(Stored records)
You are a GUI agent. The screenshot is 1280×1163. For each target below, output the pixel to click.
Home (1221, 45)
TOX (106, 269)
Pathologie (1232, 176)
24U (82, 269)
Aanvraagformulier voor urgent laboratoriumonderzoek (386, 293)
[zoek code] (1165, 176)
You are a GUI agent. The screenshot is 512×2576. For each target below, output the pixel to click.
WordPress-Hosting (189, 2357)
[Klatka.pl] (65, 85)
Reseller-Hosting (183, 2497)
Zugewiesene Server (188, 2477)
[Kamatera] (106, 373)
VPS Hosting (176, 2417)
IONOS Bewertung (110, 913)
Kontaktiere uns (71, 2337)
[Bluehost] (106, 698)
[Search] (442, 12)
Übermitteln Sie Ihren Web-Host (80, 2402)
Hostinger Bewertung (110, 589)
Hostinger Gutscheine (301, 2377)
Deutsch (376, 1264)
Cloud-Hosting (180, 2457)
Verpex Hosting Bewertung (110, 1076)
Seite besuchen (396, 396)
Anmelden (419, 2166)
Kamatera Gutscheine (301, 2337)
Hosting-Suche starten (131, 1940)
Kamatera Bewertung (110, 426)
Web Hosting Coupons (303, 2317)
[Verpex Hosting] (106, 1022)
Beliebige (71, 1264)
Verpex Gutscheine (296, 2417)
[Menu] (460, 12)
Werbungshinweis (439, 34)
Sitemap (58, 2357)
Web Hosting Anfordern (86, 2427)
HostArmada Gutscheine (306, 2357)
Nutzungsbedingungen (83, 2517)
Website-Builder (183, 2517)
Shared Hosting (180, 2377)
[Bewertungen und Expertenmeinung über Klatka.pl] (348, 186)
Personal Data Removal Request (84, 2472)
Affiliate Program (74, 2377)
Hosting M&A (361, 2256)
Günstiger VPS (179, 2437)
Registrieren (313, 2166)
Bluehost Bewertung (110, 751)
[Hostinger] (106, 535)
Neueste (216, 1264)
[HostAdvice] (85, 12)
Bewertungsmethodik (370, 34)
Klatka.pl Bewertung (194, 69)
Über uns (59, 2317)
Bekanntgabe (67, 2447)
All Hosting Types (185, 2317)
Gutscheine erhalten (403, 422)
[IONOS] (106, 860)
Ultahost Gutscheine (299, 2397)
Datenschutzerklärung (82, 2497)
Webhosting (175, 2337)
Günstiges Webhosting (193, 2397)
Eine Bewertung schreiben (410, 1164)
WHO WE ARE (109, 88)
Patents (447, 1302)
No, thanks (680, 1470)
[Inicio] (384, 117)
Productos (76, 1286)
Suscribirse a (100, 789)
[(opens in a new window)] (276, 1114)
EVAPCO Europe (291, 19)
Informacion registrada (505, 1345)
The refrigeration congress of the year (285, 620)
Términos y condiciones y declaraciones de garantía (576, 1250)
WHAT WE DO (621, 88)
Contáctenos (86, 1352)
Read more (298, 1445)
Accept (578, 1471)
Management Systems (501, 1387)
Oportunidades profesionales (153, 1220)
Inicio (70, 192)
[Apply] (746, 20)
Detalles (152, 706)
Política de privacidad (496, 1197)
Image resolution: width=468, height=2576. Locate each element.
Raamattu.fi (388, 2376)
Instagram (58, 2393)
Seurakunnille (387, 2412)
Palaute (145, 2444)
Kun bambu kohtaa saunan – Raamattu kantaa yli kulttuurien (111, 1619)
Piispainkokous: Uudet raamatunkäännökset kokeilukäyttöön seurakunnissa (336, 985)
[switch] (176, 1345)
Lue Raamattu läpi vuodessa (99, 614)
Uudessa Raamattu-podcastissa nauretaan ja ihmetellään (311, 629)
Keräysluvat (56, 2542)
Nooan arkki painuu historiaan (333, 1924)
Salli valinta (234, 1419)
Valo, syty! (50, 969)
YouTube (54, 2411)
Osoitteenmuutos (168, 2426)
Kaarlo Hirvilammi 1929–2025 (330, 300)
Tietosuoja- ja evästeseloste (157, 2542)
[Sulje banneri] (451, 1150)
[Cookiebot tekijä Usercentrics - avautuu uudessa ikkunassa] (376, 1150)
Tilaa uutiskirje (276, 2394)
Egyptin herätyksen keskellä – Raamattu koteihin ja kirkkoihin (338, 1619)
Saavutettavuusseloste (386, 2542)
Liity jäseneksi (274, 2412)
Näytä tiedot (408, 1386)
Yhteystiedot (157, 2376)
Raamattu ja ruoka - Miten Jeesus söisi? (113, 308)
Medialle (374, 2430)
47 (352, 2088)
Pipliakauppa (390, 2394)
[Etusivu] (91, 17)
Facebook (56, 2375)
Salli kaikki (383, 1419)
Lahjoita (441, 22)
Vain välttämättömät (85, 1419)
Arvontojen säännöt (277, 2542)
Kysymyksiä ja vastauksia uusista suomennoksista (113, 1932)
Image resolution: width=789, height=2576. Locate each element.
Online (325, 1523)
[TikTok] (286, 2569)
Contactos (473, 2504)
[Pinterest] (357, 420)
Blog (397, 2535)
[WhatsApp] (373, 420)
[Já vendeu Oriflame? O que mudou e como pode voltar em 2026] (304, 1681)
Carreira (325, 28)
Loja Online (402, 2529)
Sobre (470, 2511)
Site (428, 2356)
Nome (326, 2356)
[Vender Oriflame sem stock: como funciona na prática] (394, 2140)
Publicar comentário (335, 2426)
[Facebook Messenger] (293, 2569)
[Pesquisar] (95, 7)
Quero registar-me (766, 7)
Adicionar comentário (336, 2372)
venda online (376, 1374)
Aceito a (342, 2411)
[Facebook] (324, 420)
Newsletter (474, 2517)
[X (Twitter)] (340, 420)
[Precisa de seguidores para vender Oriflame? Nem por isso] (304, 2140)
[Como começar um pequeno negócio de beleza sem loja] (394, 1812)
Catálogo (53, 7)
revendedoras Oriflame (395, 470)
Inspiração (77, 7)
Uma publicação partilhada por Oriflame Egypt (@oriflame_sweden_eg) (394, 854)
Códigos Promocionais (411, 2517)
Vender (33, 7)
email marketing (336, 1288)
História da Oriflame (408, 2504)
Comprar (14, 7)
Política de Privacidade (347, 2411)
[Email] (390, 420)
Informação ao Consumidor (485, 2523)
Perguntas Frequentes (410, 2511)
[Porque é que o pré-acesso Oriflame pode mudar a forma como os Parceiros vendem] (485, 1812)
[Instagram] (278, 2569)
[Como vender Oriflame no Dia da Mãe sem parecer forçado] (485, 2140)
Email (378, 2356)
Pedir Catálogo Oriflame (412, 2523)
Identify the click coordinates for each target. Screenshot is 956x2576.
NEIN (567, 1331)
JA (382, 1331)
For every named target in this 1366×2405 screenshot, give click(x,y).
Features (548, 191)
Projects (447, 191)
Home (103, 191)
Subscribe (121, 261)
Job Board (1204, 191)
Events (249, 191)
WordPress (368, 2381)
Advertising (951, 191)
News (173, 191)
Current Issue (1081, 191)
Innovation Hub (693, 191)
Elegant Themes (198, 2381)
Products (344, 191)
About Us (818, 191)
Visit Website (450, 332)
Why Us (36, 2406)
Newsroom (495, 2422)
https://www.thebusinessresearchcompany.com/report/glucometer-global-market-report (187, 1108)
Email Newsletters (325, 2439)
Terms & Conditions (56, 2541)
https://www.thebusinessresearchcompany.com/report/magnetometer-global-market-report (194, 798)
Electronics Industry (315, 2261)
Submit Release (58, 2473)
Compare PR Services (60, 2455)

(Requirement)
Each line in the records above must be returned exactly as it stands.

(Output below)
You are a GUI agent. The screenshot is 1280×1163. For each target below, output the pixel to click.
Home (1221, 45)
TOX (106, 269)
Pathologie (1232, 176)
24U (82, 269)
Aanvraagformulier voor urgent laboratoriumonderzoek (386, 293)
[zoek code] (1165, 176)
You are a GUI agent. The screenshot is 512×2576. For each target below, output the pixel to click.
WordPress-Hosting (189, 2357)
[Klatka.pl] (65, 85)
Reseller-Hosting (183, 2497)
Zugewiesene Server (188, 2477)
[Kamatera] (106, 373)
VPS Hosting (176, 2417)
IONOS Bewertung (110, 913)
Kontaktiere uns (71, 2337)
[Bluehost] (106, 698)
[Search] (442, 12)
Übermitteln Sie Ihren Web-Host (80, 2402)
Hostinger Bewertung (110, 589)
Hostinger Gutscheine (301, 2377)
Deutsch (376, 1264)
Cloud-Hosting (180, 2457)
Verpex Hosting Bewertung (110, 1076)
Seite besuchen (396, 396)
Anmelden (419, 2166)
Kamatera Gutscheine (301, 2337)
Hosting-Suche starten (131, 1940)
Kamatera Bewertung (110, 426)
Web Hosting Coupons (303, 2317)
[Verpex Hosting] (106, 1022)
Beliebige (71, 1264)
Verpex Gutscheine (296, 2417)
[Menu] (460, 12)
Werbungshinweis (439, 34)
Sitemap (58, 2357)
Web Hosting Anfordern (86, 2427)
HostArmada Gutscheine (306, 2357)
Nutzungsbedingungen (83, 2517)
Website-Builder (183, 2517)
Shared Hosting (180, 2377)
[Bewertungen und Expertenmeinung über Klatka.pl] (348, 186)
Personal Data Removal Request (84, 2472)
Affiliate Program (74, 2377)
Hosting M&A (361, 2256)
Günstiger VPS (179, 2437)
Registrieren (313, 2166)
Bluehost Bewertung (110, 751)
[Hostinger] (106, 535)
Neueste (216, 1264)
[HostAdvice] (85, 12)
Bewertungsmethodik (370, 34)
Klatka.pl Bewertung (194, 69)
Über uns (59, 2317)
Bekanntgabe (67, 2447)
All Hosting Types (185, 2317)
Gutscheine erhalten (403, 422)
[IONOS] (106, 860)
Ultahost Gutscheine (299, 2397)
Datenschutzerklärung (82, 2497)
Webhosting (175, 2337)
Günstiges Webhosting (193, 2397)
Eine Bewertung schreiben (410, 1164)
WHO WE ARE (109, 88)
Patents (447, 1302)
No, thanks (680, 1470)
[Inicio] (384, 117)
Productos (76, 1286)
Suscribirse a (100, 789)
[(opens in a new window)] (276, 1114)
EVAPCO Europe (291, 19)
Informacion registrada (505, 1345)
The refrigeration congress of the year (285, 620)
Términos y condiciones y declaraciones de garantía (576, 1250)
WHAT WE DO (621, 88)
Contáctenos (86, 1352)
Read more (298, 1445)
Accept (578, 1471)
Management Systems (501, 1387)
Oportunidades profesionales (153, 1220)
Inicio (70, 192)
[Apply] (746, 20)
Detalles (152, 706)
Política de privacidad (496, 1197)
Image resolution: width=468, height=2576. Locate each element.
Raamattu.fi (388, 2376)
Instagram (58, 2393)
Seurakunnille (387, 2412)
Palaute (145, 2444)
Kun bambu kohtaa saunan – Raamattu kantaa yli kulttuurien (111, 1619)
Piispainkokous: Uudet raamatunkäännökset kokeilukäyttöön seurakunnissa (336, 985)
[switch] (176, 1345)
Lue Raamattu läpi vuodessa (99, 614)
Uudessa Raamattu-podcastissa nauretaan ja ihmetellään (311, 629)
Keräysluvat (56, 2542)
Nooan arkki painuu historiaan (333, 1924)
Salli valinta (234, 1419)
Valo, syty! (50, 969)
YouTube (54, 2411)
Osoitteenmuutos (168, 2426)
Kaarlo Hirvilammi 1929–2025 (330, 300)
Tietosuoja- ja evästeseloste (157, 2542)
[Sulje banneri] (451, 1150)
[Cookiebot tekijä Usercentrics - avautuu uudessa ikkunassa] (376, 1150)
Tilaa uutiskirje (276, 2394)
Egyptin herätyksen keskellä – Raamattu koteihin ja kirkkoihin (338, 1619)
Saavutettavuusseloste (386, 2542)
Liity jäseneksi (274, 2412)
Näytä tiedot (408, 1386)
Yhteystiedot (157, 2376)
Raamattu ja ruoka - Miten Jeesus söisi? (113, 308)
Medialle (374, 2430)
47 (352, 2088)
Pipliakauppa (390, 2394)
[Etusivu] (91, 17)
Facebook (56, 2375)
Salli kaikki (383, 1419)
Lahjoita (441, 22)
Vain välttämättömät (85, 1419)
Arvontojen säännöt (277, 2542)
Kysymyksiä ja vastauksia uusista suomennoksista (113, 1932)
Image resolution: width=789, height=2576. Locate each element.
Online (325, 1523)
[TikTok] (286, 2569)
Contactos (473, 2504)
[Pinterest] (357, 420)
Blog (397, 2535)
[WhatsApp] (373, 420)
[Já vendeu Oriflame? O que mudou e como pode voltar em 2026] (304, 1681)
Carreira (325, 28)
Loja Online (402, 2529)
Sobre (470, 2511)
Site (428, 2356)
Nome (326, 2356)
[Vender Oriflame sem stock: como funciona na prática] (394, 2140)
Publicar comentário (335, 2426)
[Facebook Messenger] (293, 2569)
[Pesquisar] (95, 7)
Quero registar-me (766, 7)
Adicionar comentário (336, 2372)
venda online (376, 1374)
Aceito a (342, 2411)
[Facebook] (324, 420)
Newsletter (474, 2517)
[X (Twitter)] (340, 420)
[Precisa de seguidores para vender Oriflame? Nem por isso] (304, 2140)
[Como começar um pequeno negócio de beleza sem loja] (394, 1812)
Catálogo (53, 7)
revendedoras Oriflame (395, 470)
Inspiração (77, 7)
Uma publicação partilhada por Oriflame Egypt (@oriflame_sweden_eg) (394, 854)
Códigos Promocionais (411, 2517)
Vender (33, 7)
email marketing (336, 1288)
História da Oriflame (408, 2504)
Comprar (14, 7)
Política de Privacidade (347, 2411)
[Email] (390, 420)
Informação ao Consumidor (485, 2523)
Perguntas Frequentes (410, 2511)
[Porque é que o pré-acesso Oriflame pode mudar a forma como os Parceiros vendem] (485, 1812)
[Instagram] (278, 2569)
[Como vender Oriflame no Dia da Mãe sem parecer forçado] (485, 2140)
Email (378, 2356)
Pedir Catálogo Oriflame (412, 2523)
Identify the click coordinates for each target. Screenshot is 956x2576.
NEIN (567, 1331)
JA (382, 1331)
For every named target in this 1366×2405 screenshot, give click(x,y).
Features (548, 191)
Projects (447, 191)
Home (103, 191)
Subscribe (121, 261)
Job Board (1204, 191)
Events (249, 191)
WordPress (368, 2381)
Advertising (951, 191)
News (173, 191)
Current Issue (1081, 191)
Innovation Hub (693, 191)
Elegant Themes (198, 2381)
Products (344, 191)
About Us (818, 191)
Visit Website (450, 332)
Why Us (36, 2406)
Newsroom (495, 2422)
https://www.thebusinessresearchcompany.com/report/glucometer-global-market-report (187, 1108)
Email Newsletters (325, 2439)
Terms & Conditions (56, 2541)
https://www.thebusinessresearchcompany.com/report/magnetometer-global-market-report (194, 798)
Electronics Industry (315, 2261)
Submit Release (58, 2473)
Compare PR Services (60, 2455)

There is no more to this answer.